Luksemburska tenisistka, Mandy Minella, przegrała mecz pierwszej rundy Wimbledonu z Francescą Schiavone. Po meczu wzbudziła niemałą sensację, mówiąc, że jest w czwartym miesiącu ciąży.

Mandy Minella jest 31-letnią luksemburską tenisistką, sklasyfikowaną aktualnie na 82. miejscu rankingu WTA. We wrześniu 2012 roku zajmowała najwyższą w karierze, 62. lokatę, a jej najlepszym rezultatem wielkoszlemowym pozostaje trzecia runda, którą osiągała podczas US Open 2010 i 2012.
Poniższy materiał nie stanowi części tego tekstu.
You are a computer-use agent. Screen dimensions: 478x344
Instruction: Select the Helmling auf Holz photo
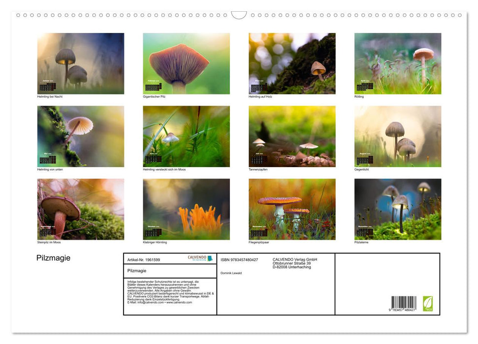pos(292,63)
Jej pierwszą rywalką w tegorocznym Wimbledonie była Francesca Schiavone. Minella przegrała z Włoszką bardzo gładko, 1:6 1:6, ale nie to sprawiło, że znalazła się na ustach wszystkich fanów tenisa. Podczas konferencji prasowej podzieliła się informacją, że jest w czwartym miesiącu ciąży i pod koniec roku spodziewa się narodzin dziecka. Ojcem będzie Tim Sommer, trener i partner tenisistki, którego poślubiła trzy lata temu.

Przegrana ze Schiavone wcale nie oznacza, że Minella zakończyła przygodę w tegorocznym Wimbledonie. Wspólnie z Łotyszką Anastasiją Sevastovą przygotowują się do rozgrywek deblowych. Ich rywalkami w pierwszej rundzie będą Ipek Soylu i Varatchaya Wongteanchai.
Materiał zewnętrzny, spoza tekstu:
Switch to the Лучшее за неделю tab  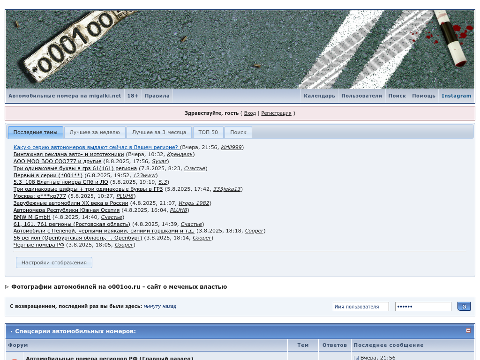pos(95,132)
Minella stała się tym samym drugą tenisistką w ostatnim czasie, która występuje w turnieju wielkoszlemowym będąc w ciąży. Amerykanka Serena Williams również spodziewa się narodzin dziecka, a w styczniu wygrała wielkoszlemowy Australian Open. Po jego zakończeniu zawiesiła swoją karierę.

Wimbledon. "4. runda w obecnej formie Radwańskiej będzie sporym osiągnięciem"

Więcej o:
Copyright © Gazeta.pl sp. z o.o.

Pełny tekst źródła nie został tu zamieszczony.